Thursday, April 30, 2009

Psychologist

I know God will not give me anything I can't handle.
I just wish that He didn't trust me so much.

Next step.... I have an appointment with a new psychologist tomorrow afternoon. Today was one of my worsts days yet.

Edit...... I attended my appointment with the psychologist today. It was a big step for me. I am not good at admitting that I have problems and even worse at talking about them. This man was very smart and very good at what he does. I learned a lot, but still feel as though my head is cluttered and I am feeling just as lost and confused, BUT.... I know this this feeling is going to one day pass. That I am not stuck like this forever.

I learned the 4 things main things you NEED to have a healthy relationship. He explained to me that feelings LIE. That feelings are not objective, and that feelings are influenced and can be false.

4 Things you Need to have a healthy relationship.

1) LOVE - interest

2) ACTION - predict

- Direct

- Manage

3) ACCOUNTABILITY - Confrontation (compassion)

(criticism)

4) RESPECT

All of the above will bring trust. To be able to trust some other person with your heart and your soul. It all sounds simple enough, BUT.....


6 comments:

Flat Coke and Flies said...

It's so good for you to write these things down that you learned. I am glad you liked your doctor and he took the time to do his job. Let him help you. You will get through this, and be so proud of yourself.

Whitenoise said...

Good for you. It's a start. Keep going!

swann said...

Leigh I'm so proud of you that your moving forward with this! You will get to where you need to be just give yourself time.
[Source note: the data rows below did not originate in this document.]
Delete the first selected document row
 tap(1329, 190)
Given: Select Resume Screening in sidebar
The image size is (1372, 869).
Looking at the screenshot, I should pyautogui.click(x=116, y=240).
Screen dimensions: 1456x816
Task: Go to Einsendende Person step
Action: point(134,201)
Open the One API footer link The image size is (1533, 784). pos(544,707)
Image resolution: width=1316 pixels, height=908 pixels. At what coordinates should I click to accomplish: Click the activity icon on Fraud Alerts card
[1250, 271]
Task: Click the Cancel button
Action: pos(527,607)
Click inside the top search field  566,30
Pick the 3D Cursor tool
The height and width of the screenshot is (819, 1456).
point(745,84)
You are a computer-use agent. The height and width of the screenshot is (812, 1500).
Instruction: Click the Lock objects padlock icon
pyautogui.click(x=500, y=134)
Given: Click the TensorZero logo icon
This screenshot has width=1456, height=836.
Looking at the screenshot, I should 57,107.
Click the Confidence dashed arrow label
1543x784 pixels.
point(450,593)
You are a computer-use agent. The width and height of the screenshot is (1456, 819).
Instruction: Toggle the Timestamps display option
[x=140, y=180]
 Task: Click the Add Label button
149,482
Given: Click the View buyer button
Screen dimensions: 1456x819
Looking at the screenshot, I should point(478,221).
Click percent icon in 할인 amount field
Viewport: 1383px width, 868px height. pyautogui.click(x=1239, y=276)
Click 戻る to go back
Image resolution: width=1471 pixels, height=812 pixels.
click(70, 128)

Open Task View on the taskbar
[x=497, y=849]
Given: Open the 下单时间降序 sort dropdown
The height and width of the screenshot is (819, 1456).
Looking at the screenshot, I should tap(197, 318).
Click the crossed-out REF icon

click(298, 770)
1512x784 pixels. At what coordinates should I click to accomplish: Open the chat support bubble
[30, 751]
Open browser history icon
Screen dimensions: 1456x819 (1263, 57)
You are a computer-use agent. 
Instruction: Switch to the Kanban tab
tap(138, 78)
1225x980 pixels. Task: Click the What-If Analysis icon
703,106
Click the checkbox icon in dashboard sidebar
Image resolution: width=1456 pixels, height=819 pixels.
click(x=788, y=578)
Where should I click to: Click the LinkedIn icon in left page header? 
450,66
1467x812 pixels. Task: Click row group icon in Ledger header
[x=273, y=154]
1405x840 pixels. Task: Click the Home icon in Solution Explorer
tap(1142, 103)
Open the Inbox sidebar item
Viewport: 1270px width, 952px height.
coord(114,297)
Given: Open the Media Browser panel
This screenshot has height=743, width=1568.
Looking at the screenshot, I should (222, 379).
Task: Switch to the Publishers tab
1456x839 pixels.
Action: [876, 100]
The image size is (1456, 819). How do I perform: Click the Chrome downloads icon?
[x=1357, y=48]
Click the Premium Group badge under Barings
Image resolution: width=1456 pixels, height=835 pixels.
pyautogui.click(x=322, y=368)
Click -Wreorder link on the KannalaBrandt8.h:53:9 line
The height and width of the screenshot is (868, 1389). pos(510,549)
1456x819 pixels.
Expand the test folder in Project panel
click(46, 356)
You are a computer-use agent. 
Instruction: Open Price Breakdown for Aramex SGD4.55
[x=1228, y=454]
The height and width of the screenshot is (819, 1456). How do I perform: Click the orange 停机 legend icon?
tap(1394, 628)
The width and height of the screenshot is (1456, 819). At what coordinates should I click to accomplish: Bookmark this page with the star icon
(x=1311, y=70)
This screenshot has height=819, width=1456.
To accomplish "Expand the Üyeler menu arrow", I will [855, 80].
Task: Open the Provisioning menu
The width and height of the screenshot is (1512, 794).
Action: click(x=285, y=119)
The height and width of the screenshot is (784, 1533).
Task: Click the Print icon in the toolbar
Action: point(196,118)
Perhaps how open and honest oyour being about what your going through will help someone else to do what they need to do and overcome.

As for relationships....I'm no psychologist but maybe those are thigs you need to develop in your relationship with yourself! if only you saw you like others do, (the good people not the judgemental assholes who gossip and tear you down behind your back) then you would love yourself!
keep up the good work
xoxoxoxox

Evening said...

thinking of you

xo

Tequila Guy said...

Thinking of you, too.

Scott said...

The cartoon's hilarious!

I also wish God didn't trust me so much!

I have mental illness, and always have (though it didn't surface until November, 1985). I have never been clinically depressed--my problem is the opposite, mania. And it's not a happy mania, like some people have--it's terrifying, I have severe anxiety and panic-attacks.

But you are brave to admit you have problems! There are so many people who are too proud to seek treatment. But I'm proud that I do!

As for the relationship guidelines you list, you're right--they look so good on paper, but are impossible to follow. Because people are very complicated, relationships are very complicated.